The observation was made by Jensen Huang, the chief executive officer of Nvidia, at its 2018 GPU Technology Conference (GTC) held in San Jose, California. He observed that Nvidia's GPUs were "25 times faster than five years ago" whereas Moore's law would have expected only a ten-fold increase. As microchip components become smaller, it became harder for chip advancement to meet the speed of Moore's law.

In 2006, Nvidia's GPU had a 4x performance advantage over other CPUs. In 2018 the Nvidia GPU was 20 times faster than a comparable CPU node: the GPUs were 1.7x faster each year. Moore's law would predict a doubling every two years, however Nvidia's GPU performance was more than tripled every two years, fulfilling Huang's law.

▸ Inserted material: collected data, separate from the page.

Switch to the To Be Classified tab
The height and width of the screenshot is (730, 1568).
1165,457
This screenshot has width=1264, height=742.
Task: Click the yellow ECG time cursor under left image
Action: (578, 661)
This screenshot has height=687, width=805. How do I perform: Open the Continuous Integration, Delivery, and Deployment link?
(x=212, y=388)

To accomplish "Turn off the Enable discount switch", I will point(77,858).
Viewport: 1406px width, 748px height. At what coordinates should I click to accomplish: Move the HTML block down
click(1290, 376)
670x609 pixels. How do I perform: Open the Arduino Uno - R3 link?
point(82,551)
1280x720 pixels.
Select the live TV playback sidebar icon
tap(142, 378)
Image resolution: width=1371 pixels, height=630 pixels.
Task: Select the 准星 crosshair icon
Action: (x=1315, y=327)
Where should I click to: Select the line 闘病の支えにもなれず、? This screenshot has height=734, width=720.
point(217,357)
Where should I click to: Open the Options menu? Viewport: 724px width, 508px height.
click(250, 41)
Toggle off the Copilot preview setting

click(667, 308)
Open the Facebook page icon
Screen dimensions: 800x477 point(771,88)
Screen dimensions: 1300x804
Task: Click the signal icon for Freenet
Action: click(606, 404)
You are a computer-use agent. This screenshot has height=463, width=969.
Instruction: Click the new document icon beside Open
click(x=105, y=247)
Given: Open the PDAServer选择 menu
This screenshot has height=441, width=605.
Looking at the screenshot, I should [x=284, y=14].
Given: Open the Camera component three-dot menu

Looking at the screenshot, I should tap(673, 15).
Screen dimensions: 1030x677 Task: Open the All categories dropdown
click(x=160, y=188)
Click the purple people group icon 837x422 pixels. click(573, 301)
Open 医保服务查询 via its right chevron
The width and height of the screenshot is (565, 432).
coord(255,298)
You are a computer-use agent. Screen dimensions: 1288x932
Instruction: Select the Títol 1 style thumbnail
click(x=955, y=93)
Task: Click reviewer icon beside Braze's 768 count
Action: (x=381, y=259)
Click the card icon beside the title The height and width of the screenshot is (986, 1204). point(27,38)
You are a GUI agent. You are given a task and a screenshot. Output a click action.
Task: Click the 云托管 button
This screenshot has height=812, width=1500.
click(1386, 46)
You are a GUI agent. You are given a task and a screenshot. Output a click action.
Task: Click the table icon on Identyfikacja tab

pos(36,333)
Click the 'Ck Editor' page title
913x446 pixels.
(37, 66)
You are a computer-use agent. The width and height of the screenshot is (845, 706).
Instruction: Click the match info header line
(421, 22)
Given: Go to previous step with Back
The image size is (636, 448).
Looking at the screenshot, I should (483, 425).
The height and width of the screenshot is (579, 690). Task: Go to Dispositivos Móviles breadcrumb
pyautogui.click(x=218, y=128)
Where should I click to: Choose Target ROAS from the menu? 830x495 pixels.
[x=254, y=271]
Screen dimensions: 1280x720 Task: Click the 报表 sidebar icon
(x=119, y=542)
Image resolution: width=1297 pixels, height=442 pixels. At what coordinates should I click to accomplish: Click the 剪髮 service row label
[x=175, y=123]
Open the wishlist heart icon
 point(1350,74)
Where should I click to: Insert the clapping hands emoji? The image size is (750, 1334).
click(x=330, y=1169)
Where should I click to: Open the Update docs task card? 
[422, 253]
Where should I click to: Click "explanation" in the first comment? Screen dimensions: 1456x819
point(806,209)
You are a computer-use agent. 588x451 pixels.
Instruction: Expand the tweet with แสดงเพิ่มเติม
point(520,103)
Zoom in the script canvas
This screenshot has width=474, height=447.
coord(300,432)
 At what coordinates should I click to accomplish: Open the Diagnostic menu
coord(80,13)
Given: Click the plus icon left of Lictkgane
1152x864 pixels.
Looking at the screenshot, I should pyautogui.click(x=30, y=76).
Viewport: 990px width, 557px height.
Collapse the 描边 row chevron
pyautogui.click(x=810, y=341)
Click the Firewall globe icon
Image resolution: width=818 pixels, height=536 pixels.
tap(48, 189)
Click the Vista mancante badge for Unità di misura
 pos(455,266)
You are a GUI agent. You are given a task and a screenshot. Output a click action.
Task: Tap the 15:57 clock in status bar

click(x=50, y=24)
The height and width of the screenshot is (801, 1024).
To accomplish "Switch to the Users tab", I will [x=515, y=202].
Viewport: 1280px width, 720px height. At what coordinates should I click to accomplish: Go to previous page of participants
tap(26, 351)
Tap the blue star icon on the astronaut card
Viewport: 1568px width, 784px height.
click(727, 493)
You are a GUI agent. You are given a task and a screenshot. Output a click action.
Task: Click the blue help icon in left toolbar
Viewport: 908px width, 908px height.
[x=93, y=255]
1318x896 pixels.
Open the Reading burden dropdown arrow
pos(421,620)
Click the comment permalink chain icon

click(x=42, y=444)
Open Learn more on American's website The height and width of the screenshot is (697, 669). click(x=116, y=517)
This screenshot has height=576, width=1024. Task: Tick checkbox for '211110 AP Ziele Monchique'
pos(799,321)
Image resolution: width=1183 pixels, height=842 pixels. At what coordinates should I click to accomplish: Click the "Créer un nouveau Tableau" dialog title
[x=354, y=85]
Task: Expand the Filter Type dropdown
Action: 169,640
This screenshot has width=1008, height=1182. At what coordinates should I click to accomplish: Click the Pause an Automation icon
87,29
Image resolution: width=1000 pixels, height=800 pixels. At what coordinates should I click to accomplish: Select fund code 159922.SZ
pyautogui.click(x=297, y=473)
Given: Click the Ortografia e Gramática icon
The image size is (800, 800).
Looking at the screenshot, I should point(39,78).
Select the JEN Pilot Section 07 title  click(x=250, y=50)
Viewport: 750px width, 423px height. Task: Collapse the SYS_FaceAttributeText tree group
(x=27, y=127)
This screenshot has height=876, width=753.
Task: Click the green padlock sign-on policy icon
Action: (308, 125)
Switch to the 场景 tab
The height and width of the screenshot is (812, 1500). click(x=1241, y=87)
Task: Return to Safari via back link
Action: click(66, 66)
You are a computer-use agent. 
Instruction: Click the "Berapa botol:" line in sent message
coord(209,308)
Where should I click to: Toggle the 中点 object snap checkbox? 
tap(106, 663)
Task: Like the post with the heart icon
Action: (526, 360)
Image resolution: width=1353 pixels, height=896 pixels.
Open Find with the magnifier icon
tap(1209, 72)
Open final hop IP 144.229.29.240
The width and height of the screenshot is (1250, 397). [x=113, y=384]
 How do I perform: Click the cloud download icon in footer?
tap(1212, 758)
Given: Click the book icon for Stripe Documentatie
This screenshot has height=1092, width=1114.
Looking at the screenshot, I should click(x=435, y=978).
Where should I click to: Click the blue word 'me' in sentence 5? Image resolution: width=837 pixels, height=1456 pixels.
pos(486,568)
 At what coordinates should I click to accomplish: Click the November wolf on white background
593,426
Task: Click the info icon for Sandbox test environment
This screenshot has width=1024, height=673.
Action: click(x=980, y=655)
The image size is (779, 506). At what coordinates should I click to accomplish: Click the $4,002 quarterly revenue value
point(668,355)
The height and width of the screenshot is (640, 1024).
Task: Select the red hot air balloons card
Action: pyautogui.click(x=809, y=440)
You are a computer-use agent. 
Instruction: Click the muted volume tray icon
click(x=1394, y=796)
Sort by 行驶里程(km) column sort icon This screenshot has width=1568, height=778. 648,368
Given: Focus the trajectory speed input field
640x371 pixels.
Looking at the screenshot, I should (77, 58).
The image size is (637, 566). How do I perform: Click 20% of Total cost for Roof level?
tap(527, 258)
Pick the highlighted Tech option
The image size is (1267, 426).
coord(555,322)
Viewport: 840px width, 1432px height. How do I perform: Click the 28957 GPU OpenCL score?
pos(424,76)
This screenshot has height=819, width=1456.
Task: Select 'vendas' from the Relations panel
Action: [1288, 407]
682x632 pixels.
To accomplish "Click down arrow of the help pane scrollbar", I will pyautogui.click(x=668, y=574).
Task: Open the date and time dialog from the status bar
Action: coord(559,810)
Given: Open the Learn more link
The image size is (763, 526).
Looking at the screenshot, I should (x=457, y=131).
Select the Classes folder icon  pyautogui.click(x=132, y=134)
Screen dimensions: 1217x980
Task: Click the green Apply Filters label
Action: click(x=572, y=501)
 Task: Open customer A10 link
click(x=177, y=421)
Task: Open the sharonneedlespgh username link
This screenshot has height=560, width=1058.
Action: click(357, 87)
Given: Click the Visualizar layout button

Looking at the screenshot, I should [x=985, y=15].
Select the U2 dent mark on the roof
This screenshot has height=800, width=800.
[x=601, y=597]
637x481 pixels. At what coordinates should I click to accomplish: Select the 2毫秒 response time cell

Huang's law claims that a synergy between hardware, software, and artificial intelligence makes the new 'law' possible. (Note: Contrary to other reports, it is said that "Huang's Law" ... is a term coined by The Wall Street Journal journalist Christopher Mims.") Huang said, "The innovation isn't just about chips," he said, "It's about the entire stack." He said that graphics processors especially are important to a new paradigm. Elimination of bottlenecks can speed up the process and create advantages in getting to the goal. "Nvidia is a one trick pony," Huang has said. According to Huang: "Accelerated computing is liberating, ... Let's say you have an airplane that has to deliver a package. It takes 12 hours to deliver it. Instead of making the plane go faster, concentrate on how to deliver the package faster, look at 3D printing at the destination." The object "… is to deliver the goal faster."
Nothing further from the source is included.